The header section displayed for the site can be customized in the base template. The distributed version has three columns:

  1. The left column displays a menu button, commonly called a "hamburger" button, which looks like a stack of three thick lines.
  2. The next column is reserved for advertising.
  3. If there is sufficient room then social media links are displayed.
  4. The right hand column displays the logo of the site.

Common Page Header Appearance

The main section is displayed using style div.body. The page script fills this with page-specific content by identifying the application layout for the requested language through the filename passed to new FtTemplate.

class \Genealogy\FtTemplate attempts to locate the language specific version of the application layout template. If there is no language specific version this code selects the default English language version and apologizes for the lack of specific support using a message from the Language record for the requested language. On November 22, 2018 there were 12 languages with language specific apology text. The code works even if the requested language code is not defined by the ISO standard. The content of the Languages table is managed by page LanguagesEdit.php where the text of the language specific apology can be altered by authorized subscribers.
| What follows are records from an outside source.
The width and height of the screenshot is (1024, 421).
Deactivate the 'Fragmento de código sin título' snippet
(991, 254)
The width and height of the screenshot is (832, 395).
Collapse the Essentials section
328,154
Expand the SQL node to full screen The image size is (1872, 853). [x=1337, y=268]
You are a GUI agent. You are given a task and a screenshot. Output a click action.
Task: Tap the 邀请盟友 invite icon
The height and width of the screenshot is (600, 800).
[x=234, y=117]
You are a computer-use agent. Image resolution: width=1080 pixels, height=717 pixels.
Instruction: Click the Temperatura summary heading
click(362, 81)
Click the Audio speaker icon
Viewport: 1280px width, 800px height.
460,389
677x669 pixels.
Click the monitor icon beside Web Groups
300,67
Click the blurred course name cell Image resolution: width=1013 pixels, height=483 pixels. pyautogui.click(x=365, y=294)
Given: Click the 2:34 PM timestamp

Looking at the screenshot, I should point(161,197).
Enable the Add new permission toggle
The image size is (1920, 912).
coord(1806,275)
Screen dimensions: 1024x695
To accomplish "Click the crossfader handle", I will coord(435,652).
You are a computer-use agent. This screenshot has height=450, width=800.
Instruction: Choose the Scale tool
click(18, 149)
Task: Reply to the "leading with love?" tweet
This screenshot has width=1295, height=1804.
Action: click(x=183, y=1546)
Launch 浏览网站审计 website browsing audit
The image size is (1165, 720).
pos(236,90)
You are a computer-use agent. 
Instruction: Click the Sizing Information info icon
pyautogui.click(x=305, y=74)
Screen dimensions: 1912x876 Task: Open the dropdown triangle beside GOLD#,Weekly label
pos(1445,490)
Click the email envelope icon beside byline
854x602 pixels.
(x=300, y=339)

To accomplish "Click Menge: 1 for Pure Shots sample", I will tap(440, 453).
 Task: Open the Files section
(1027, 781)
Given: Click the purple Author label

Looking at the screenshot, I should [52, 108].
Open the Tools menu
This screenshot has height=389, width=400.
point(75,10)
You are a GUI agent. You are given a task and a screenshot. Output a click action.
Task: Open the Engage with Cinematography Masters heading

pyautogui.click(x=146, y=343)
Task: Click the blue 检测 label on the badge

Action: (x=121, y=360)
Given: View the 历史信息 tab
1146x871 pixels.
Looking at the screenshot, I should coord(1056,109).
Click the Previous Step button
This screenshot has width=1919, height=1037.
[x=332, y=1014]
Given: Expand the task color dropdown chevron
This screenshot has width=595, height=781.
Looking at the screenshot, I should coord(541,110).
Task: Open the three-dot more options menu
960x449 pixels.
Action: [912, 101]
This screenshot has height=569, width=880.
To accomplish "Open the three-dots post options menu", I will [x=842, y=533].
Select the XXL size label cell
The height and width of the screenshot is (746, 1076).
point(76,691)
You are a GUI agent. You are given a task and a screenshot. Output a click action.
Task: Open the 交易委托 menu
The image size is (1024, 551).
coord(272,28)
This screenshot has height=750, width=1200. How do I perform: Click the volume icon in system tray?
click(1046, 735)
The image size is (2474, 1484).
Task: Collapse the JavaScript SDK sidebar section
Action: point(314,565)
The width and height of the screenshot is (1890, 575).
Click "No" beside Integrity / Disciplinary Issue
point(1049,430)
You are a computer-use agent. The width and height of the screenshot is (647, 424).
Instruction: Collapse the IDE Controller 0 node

Apology for not supporting Polish

If the page requires specific CSS additions then the page PHP script should include:

$template->updateTag('otherStylesheets',
                     array('filename'   => $filename));

which causes the standard page template to expand the following element inside the <head> tag:

<link rel='stylesheet' type='text/css' href='$filename.css'
            id="otherStylesheets">

Note that the value of $filename does not include the filetype extension .css. Also if $filename is an array of strings then multiple style sheet links are generated. If the application specific script does not define an action to take for element "otherStylesheets" then the element is removed from the generated document.